Mentre per lo stato l’Information Office è una sorta di portavoce istituzionale, per il Partito esso s’incarica di provvedere a censura e propaganda. Da qui il caveat generale che occorre tenere presente nell’analizzare il testo del Libro bianco in questione: esso è predisposto espressamente per rivolgersi ad un’audience (soprattutto internazionale) affamata di informazioni su come la Rpc intenda impiegare i frutti della seconda maggiore spesa in Difesa al mondo, dopo gli Stati Uniti d’America.

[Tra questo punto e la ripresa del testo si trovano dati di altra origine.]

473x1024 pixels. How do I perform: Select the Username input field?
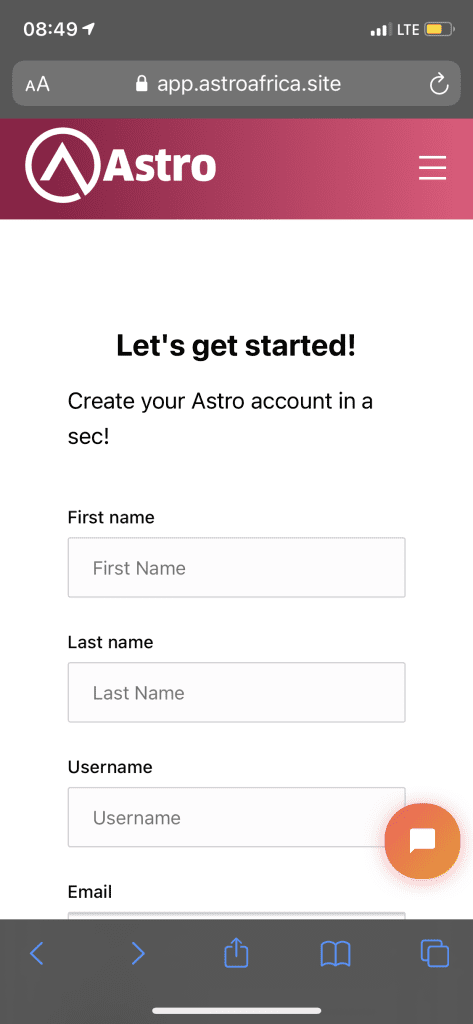click(236, 817)
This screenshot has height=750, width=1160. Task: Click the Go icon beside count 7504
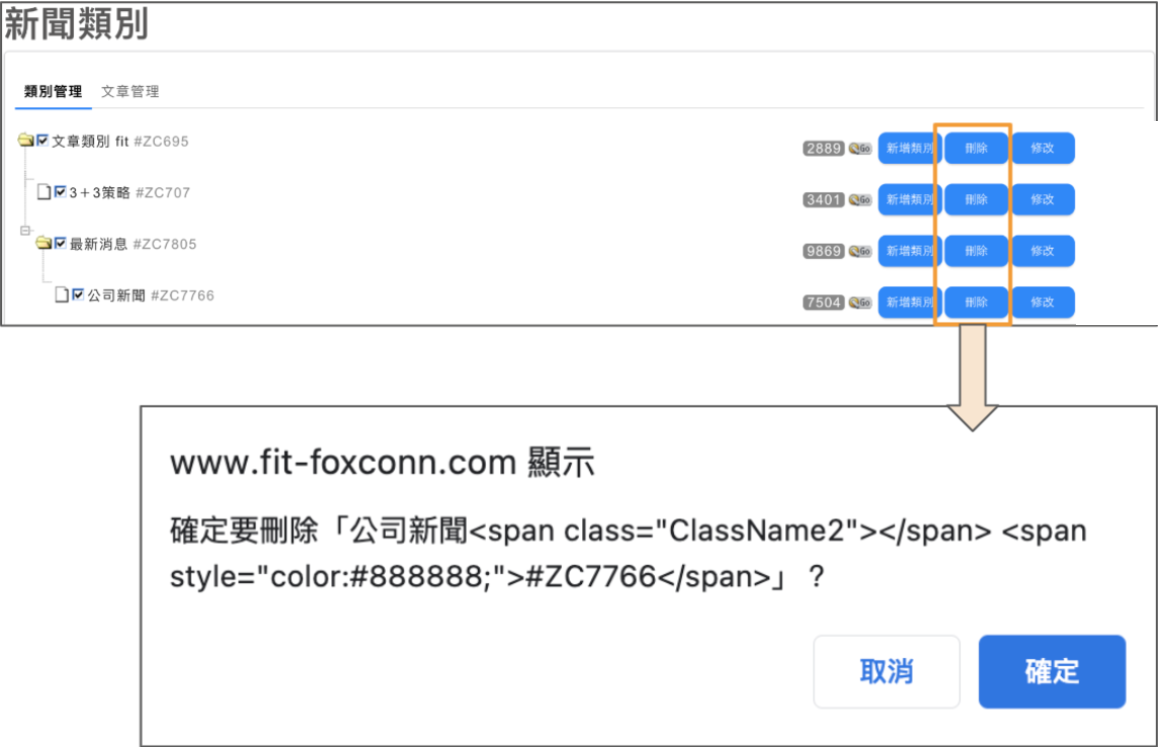pos(860,303)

L’uscita del Libro bianco è pressoché contestuale alla pubblicazione dei dati sulla spesa che la dirigenza cinese ha autorizzato per il comparto Difesa nell’anno in corso. Si tratta di poco più di 91 miliardi di dollari USA, con un incremento del 12,7% sul 2010 – molto più massiccio del 7,5% registrato l’anno scorso, quando il ritorno a una crescita a una sola cifra percentuale fu salutato come un gesto di distensione al termine di un 2010 segnato dalle polemiche per la diplomazia muscolare di Pechino. Il portavoce della 4a Sessione plenaria dell’Assemblea nazionale del popolo (Anp) – sede in cui sono stati resi noti i dati – ha sottolineato come l’incremento dell’investimento in ambito militare sia contenuto se misurato in relazione alla dimensione del territorio nazionale, all’estensione delle coste della Rpc, alla popolazione del paese e – soprattutto – al numero di effettivi che compongono le forze armate cinesi.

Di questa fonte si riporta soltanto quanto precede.